E si trovò di fronte Rosa, appena a pochi passi. Tutto gli sparì d'intorno, solo gli occhi azzurri di lei sgranati nei suoi, e niente più mura, né gente, né piazza, tutto sparito attorno a loro, mentre si camminavano incontro piano, come per paura di sciupare tutto. Quando furono l'uno di fronte all'altro, fu lei che gli prese le mani, e se le poggiò sui fianchi. Nessuno dei due osò parlare, per paura di perdere qualcosa di quel momento; ma camminarono sicuri attraverso la folla, salirono le scale della locanda di lei soli come su una montagna e si amarono subito, serenamente, con dolcezza. Rosa ritrovò se stessa, diversa da come si credeva, da come credeva di avere scelto di essere: tutto ciò da cui era scappata. E capì che non voleva più fuggire, non c'era più bisogno. Ignazio non le chiese nulla, gli bastava che lei esistesse, e fosse lì con lui. I primi discorsi li fecero quando fuori non si sentivano più i rumori del giorno. Fu Rosa a chiedere: "Cosa ti è successo da quel giorno? e gli passava la mano in una ciocca di capelli grigi questi non li avevi". "Vuoi che ti dica tutto, proprio tutto?" Rosa si sentì gelare dentro, ma fece la voce calma e rispose: "Sì, tutto". Ignazio parlò a lungo, più di quanto avesse fatto in tutto il tempo che avevano trascorso insieme nel passato. Ne aveva bisogno, un desiderio quasi fisico, impellente di aprirsi, tirare fuori tutto se stesso.

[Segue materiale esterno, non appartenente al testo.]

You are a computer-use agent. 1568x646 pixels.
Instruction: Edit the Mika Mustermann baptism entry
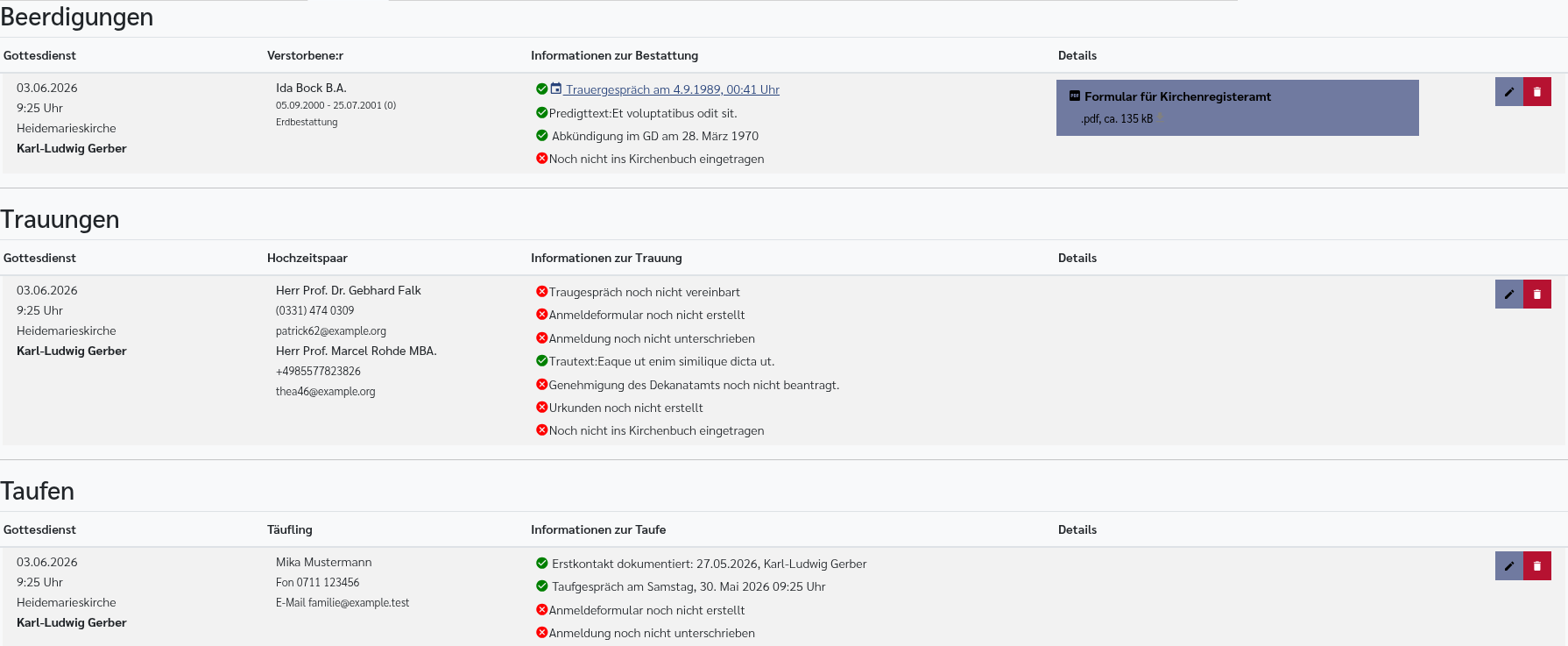(1508, 566)
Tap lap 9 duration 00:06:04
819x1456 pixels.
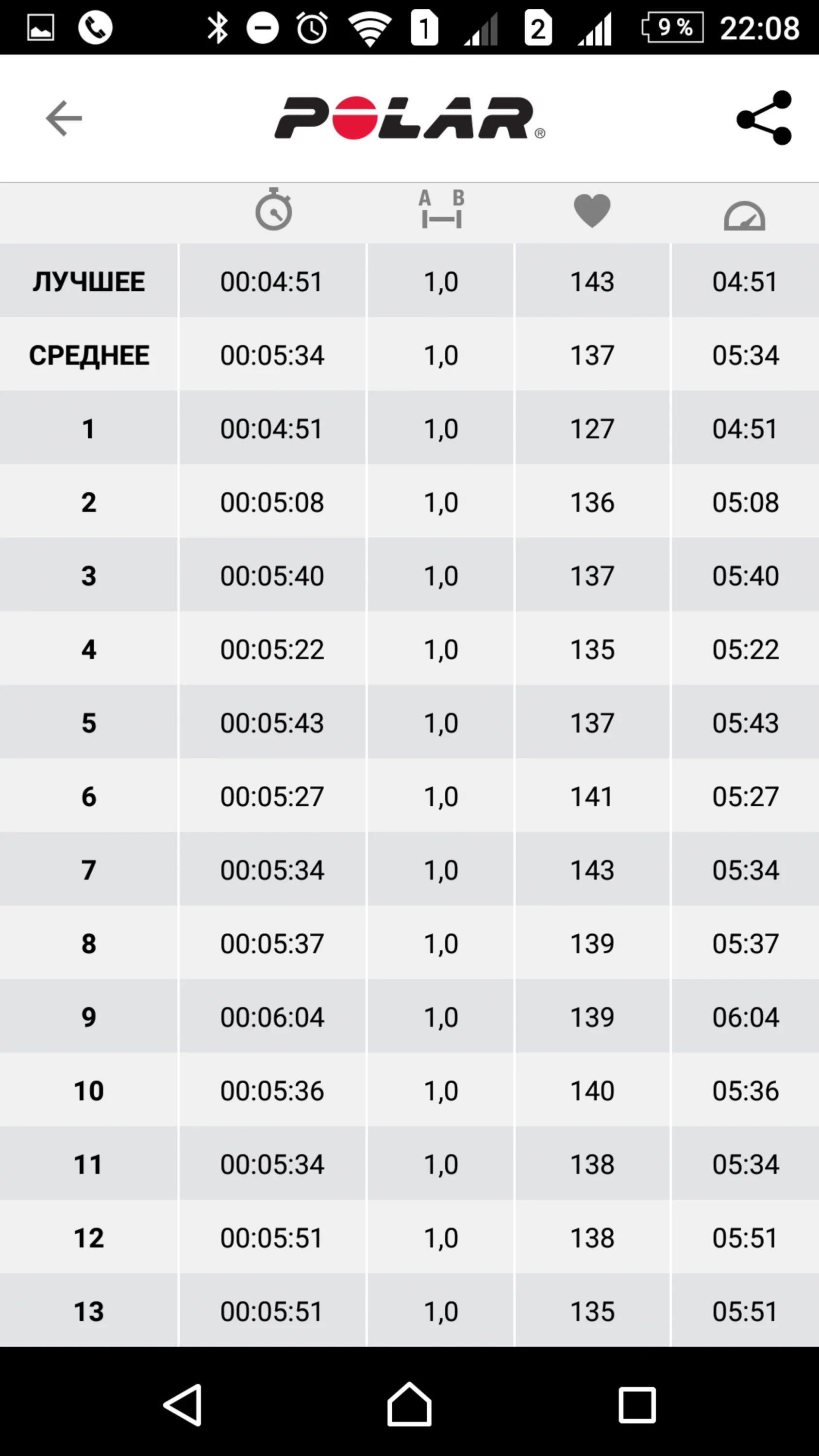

Man mano che parlava il suo discorso prese direzioni impreviste, gli si chiarirono sentimenti riposti di cui non era neppure consapevole. E se dapprima questo gli fece anche paura - e si chiedeva se era giusto - il sollievo che provava vinse ogni sua resistenza. Disse ciò che credeva non avrebbe mai detto a nessuno, pianse abbracciato a lei parlando di suo padre. Nell'ansia di sfogarsi non osservò il volto di Rosa, altrimenti vi avrebbe letto emozioni contrastanti. Dapprima si era sentita sollevata quando aveva capito che non c'erano state altre donne, perché è sciocco ma il dubbio le aveva dato forse il primo momento di gelosia della sua vita; poi il racconto di Ignazio le aveva fatto scorrere una dolcezza quasi di madre nelle braccia mentre se lo stringeva al petto. La impaurì scoprirlo per la prima volta indignato, violento, quando le raccontò del Nano e dell'ignavia e del tradimento di colui che avrebbe potuto forse aiutarlo. Ma la rivelazione del vero ruolo del Gran Maestro la terrorizzò, a lungo cercò di non capire ciò che era fin troppo chiaro. L'odio di Ignazio solo in quella lotta la strappava dentro, parola dopo parola; perché aveva paura, ed era lei, proprio lei più di chiunque altro, che poteva aiutarlo. Non trovava il coraggio né di tacere né di dire a Ignazio tutto. La paura la prendeva dentro come una febbre forte, tanto che Ignazio si accorse che stava male e la fece distendere. Dopo qualche minuto di silenzio Rosa cominciò a parlare, senza aprire gli occhi, con una voce esile che faceva fatica a uscire dal corpo.